Des précautions qui ne suffisent pas aux assurances et aux mutuelles. "On n'a pas de statistiques robustes sur le risque que représente la sélection des mères par les sages-femmes : on n'est jamais à l'abri d'une souffrance foetale, estime Nicolas Gombault, directeur du risque médical et de la protection juridique de la MACSF (Mutuelle d'assurances du corps de santé français). C'est pour cela que le Bureau central des tarifications[saisi par les sages-femmes face à l'absence de proposition assurantielle], où j'ai siégé, a choisi d'aligner la prime sur celle des obstétriciens qui s'occupent d'accouchements pathologiques."
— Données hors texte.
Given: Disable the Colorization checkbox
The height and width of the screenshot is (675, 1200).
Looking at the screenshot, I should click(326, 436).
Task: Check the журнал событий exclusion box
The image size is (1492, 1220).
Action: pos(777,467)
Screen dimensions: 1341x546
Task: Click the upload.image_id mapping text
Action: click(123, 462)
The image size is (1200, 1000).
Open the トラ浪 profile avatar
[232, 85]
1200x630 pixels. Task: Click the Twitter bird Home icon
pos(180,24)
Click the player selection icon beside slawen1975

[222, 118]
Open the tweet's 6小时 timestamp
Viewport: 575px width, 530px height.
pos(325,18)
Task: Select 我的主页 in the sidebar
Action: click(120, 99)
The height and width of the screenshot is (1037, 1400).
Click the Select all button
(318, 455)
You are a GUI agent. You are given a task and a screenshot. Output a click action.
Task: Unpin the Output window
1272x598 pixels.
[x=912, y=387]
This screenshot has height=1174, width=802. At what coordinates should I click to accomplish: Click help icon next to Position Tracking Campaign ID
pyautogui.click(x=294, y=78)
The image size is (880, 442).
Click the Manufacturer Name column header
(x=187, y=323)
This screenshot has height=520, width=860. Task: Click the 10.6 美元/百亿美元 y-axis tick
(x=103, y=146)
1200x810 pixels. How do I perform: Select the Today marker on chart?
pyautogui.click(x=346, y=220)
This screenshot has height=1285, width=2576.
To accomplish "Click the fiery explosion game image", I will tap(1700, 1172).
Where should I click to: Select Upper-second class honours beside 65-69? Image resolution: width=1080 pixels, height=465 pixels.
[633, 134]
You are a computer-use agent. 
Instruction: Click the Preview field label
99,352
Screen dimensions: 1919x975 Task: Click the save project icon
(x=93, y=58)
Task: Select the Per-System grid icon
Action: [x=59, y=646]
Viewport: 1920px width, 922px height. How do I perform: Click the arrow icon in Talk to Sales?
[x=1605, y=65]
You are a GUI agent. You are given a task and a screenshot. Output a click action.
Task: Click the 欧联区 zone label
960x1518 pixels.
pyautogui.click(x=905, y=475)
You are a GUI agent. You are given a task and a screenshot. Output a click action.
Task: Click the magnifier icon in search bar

"L'activité des sages-femmes est une activité risquée au regard du nombre de sinistres constatés par l'autorité de contrôle prudentiel dans son dernier rapport transmis aux ministres chargés de l'économie et de la sécurité sociale en décembre 2010 et portant sur l'exercice 2009, c'est pourquoi le niveau des primes est élevé et l'est d'autant plus pour les sages femmes pratiquant des accouchements à domicile", avait déjà répondu en 2011 le ministère à une question écrite du député socialiste François Brottes.
PLUS DE 25 000 SIGNATURES
Et aucune possibilité de contourner le système si l'on en croit Catherine Leroy, sage-femme en Normandie : "J'ai tenté de souscrire une assurance en Belgique, où la prime coûte moins de 1 000 euros, mais mon dossier a été refusé. Comme si les assureurs s'étaient passés le mot..."
Le tarif de remboursement par la Sécurité sociale est quant à lui de 313,60 euros. Les sages-femmes réclament en général entre 500 à 1 000 euros de dépassement d'honoraires, un forfait qui comprend un accompagnement personnalisé avant et après l'accouchement.
"Certes, on est une minorité", reconnaît Valentine Vinzia, auxiliaire de puériculture, qui a mis au monde ses deux derniers enfants chez elle. "Mais je préfère payer ça qu'une poussette de compétition !" "C'est cet accompagnement que je recherchais, abonde Carole Rossow, juriste et jeune accouchée "maison", à accoucher chez soi, dans l'intimité et la douceur, et non à être accouchée dans un protocole strict, avec un rythme d'usine et par des gens inconnus."
Pour les sages-femmes libérales, aujourd'hui, la solution serait que l'Etat prenne en charge une partie de cette assurance et permette ainsi que les mères qui font le choix de donner naissance chez elles ne le fassent pas seules. Un "vrai risque" si l'on en croit les forums et les blogs sur Internet. La pétition en ligne interpellant "le président de la République et son gouvernement" réunit, elle, plus de 25 000 signatures.